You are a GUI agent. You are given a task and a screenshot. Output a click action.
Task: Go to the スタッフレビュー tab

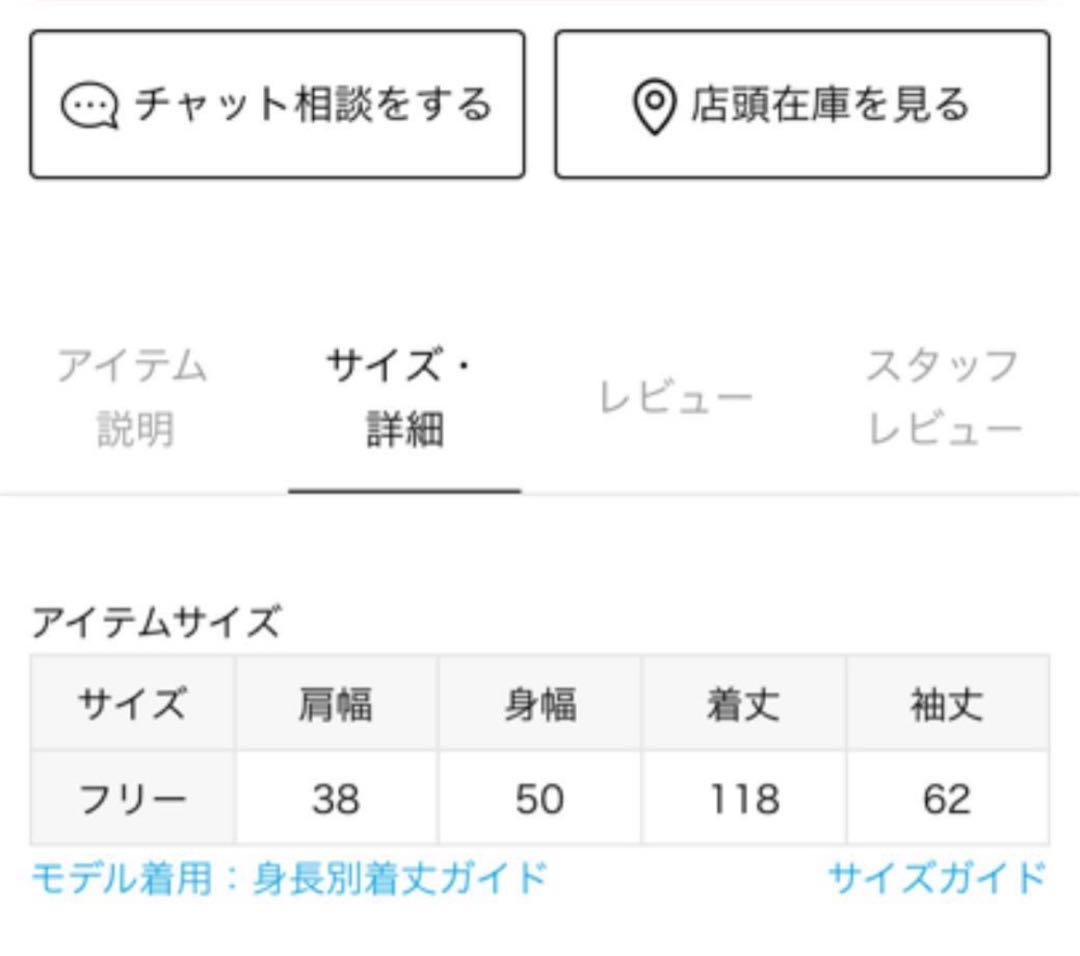944,398
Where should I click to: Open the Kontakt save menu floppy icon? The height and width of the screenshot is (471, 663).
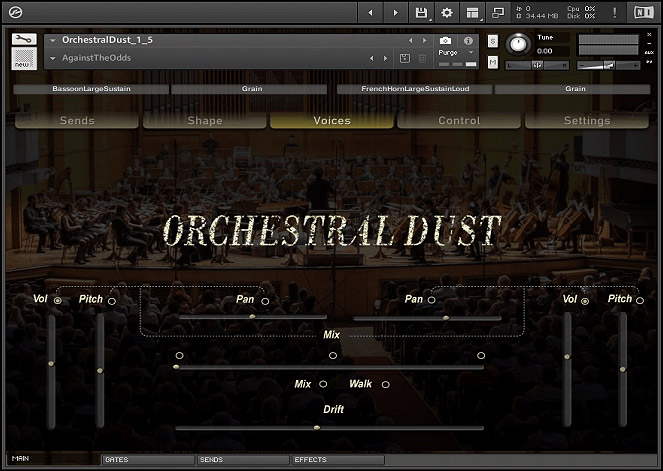[x=422, y=13]
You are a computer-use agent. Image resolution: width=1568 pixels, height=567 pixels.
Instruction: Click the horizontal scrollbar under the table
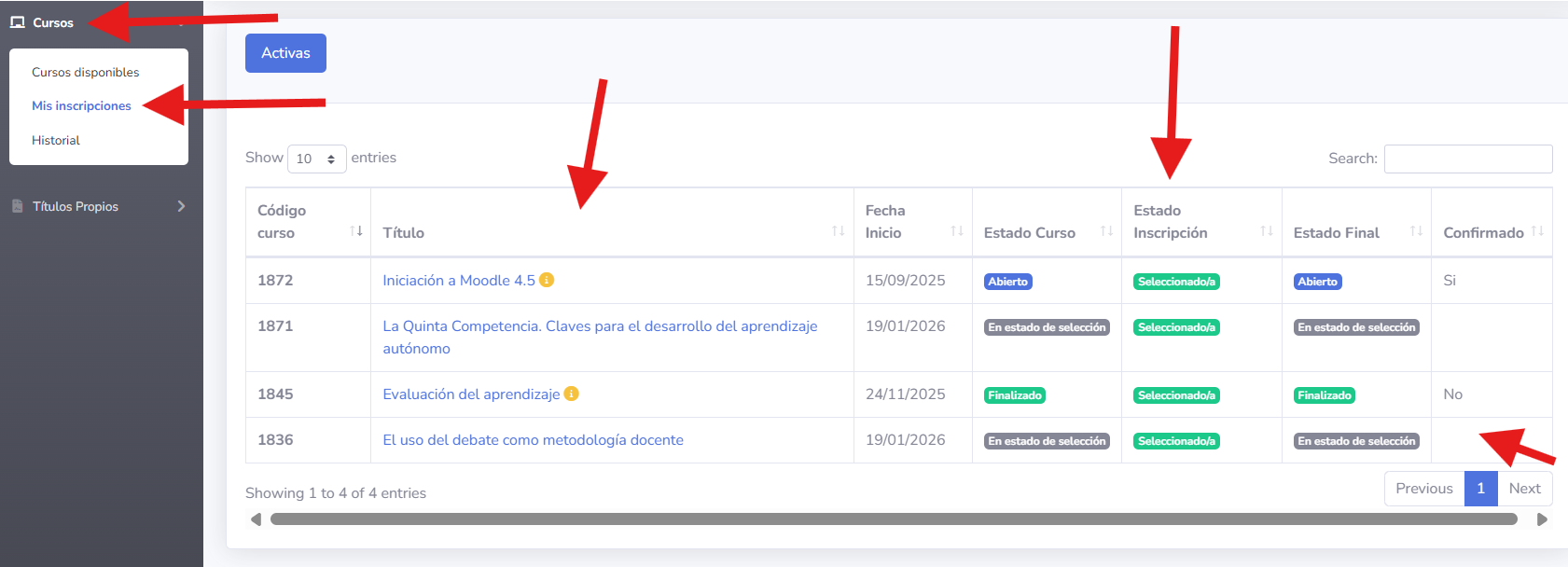point(893,519)
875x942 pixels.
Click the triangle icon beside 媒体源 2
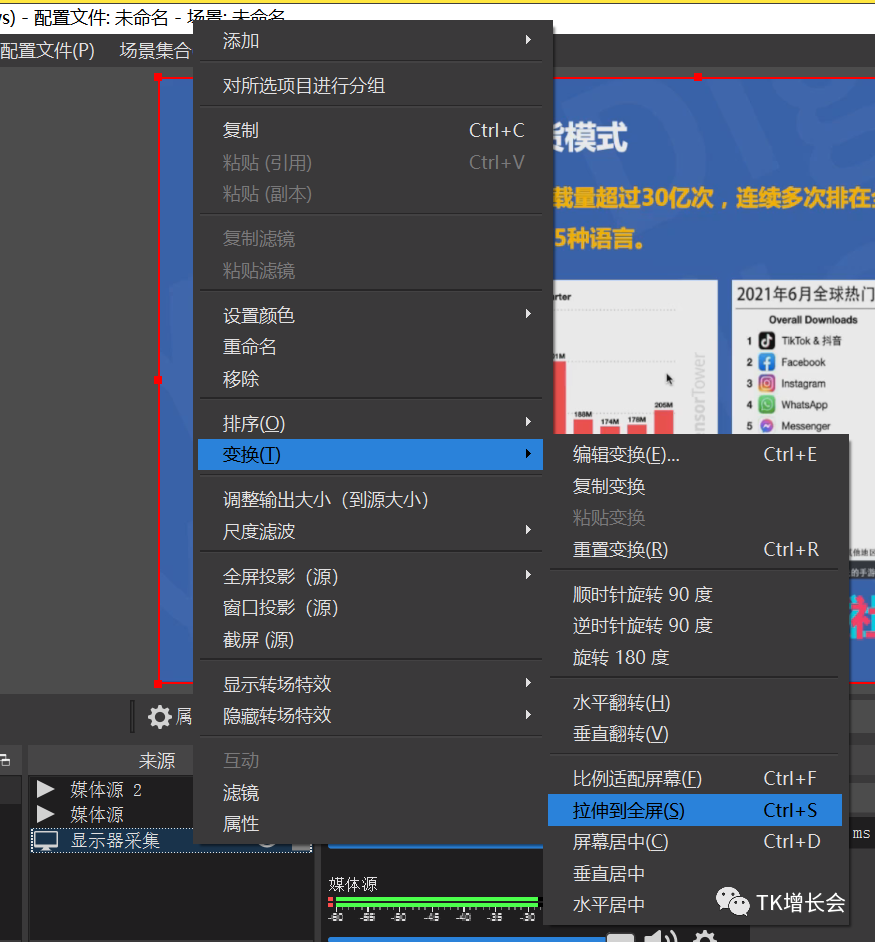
|---|
Requirement >> In full and without error, repeat the listing above, omitting its images.

Written response >>
You are a GUI agent. You are given a task and a screenshot. Output a click action.
Task: Go to the スタッフレビュー tab

944,398
Where should I click to: Open the Kontakt save menu floppy icon? The height and width of the screenshot is (471, 663).
[x=422, y=13]
You are a computer-use agent. Image resolution: width=1568 pixels, height=567 pixels.
Instruction: Click the horizontal scrollbar under the table
point(893,519)
875x942 pixels.
Click the triangle icon beside 媒体源 2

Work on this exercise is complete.